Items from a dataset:
• • • • • • •

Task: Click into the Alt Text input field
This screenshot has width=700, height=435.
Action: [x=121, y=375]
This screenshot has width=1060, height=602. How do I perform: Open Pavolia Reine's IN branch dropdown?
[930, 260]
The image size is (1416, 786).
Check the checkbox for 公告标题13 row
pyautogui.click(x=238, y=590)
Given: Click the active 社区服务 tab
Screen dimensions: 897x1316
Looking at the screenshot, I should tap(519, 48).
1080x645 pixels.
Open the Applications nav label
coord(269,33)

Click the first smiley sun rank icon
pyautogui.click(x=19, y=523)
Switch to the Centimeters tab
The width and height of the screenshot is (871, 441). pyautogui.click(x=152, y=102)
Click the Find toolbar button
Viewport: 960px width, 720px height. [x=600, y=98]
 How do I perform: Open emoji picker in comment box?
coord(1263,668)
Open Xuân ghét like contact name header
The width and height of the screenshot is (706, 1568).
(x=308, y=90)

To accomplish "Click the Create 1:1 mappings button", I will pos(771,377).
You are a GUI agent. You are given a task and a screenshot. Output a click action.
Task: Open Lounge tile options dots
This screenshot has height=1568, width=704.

• • • • • • •

**Your objective:**
Could you retype exactly the lines above from the one containing "Open the Applications nav label" through the last line of the records, both included, and nothing else?

**Exercise answer:**
Open the Applications nav label
coord(269,33)

Click the first smiley sun rank icon
pyautogui.click(x=19, y=523)
Switch to the Centimeters tab
The width and height of the screenshot is (871, 441). pyautogui.click(x=152, y=102)
Click the Find toolbar button
Viewport: 960px width, 720px height. [x=600, y=98]
 How do I perform: Open emoji picker in comment box?
coord(1263,668)
Open Xuân ghét like contact name header
The width and height of the screenshot is (706, 1568).
(x=308, y=90)

To accomplish "Click the Create 1:1 mappings button", I will pos(771,377).
You are a GUI agent. You are given a task and a screenshot. Output a click action.
Task: Open Lounge tile options dots
This screenshot has height=1568, width=704.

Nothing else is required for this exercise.